Sofia wiped her mouth with her shirt, nearly gagging again when she smelled D’s blood on the thin fabric. Then she groaned softly and turned to look at him. “I’m not afraid of death,” she admitted.
He blinked. “Ah, okay.”
“Are you?”
“No.”
She searched his face. “What scares you, then?”
There was a beat, and then he said, “Nothing.”
A miserable laugh slid out. “Bullshit.”
“It’s the truth.” His voice was quiet. “I’ve already experienced almost every horror you can imagine, and the ones I haven’t experienced, I’ve witnessed. So, no. Nothing scares me.” He swallowed visibly. “What scares you, Sofia? If not death, then what?”
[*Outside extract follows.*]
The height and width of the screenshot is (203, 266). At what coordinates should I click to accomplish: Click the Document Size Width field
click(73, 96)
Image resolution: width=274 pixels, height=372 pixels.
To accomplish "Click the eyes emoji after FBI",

She swallowed too. “Being abandoned.”
D looked startled by her very candid answer. “Oh.”
“Everybody I’ve ever loved has abandoned me. My dad was thrown in jail. My mom chose to shoot heroin instead of taking care of me, and then she OD’d. My grandparents were deported and then died. Every person I lived with left me behind. My last boyfriend left me to take a doctor post in Africa.” She stared desperately at him. “Everyone leaves me, Derek.”
She could tell she was freaking him out, making him uncomfortable again, but she couldn’t stop the words from exiting her mouth.
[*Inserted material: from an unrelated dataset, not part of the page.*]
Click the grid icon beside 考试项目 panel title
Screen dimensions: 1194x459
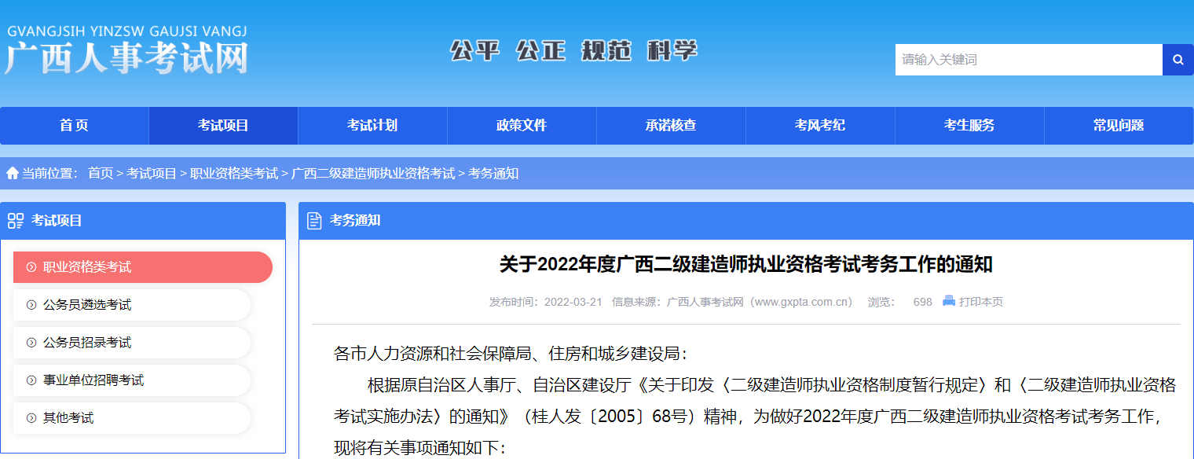point(14,221)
“I never would have left this baby,” she whispered. “I would have been there for him every day of his life.”
His gaze softened. “I know you would have.”
“But now I won’t be able to because we’re going to fucking die here.”
“C’mere.”
D reluctantly held his arms open, and she hesitated for only a moment before sinking into his embrace. She buried her face in his neck and fought back tears. She’d never felt so damn powerless in her entire life.
“I’ll figure something out.” His touch was tentative as he stroked her back, his voice hoarse as he spoke again. “I promise you, I’ll do everything in my power to get you out of here, Sofia.”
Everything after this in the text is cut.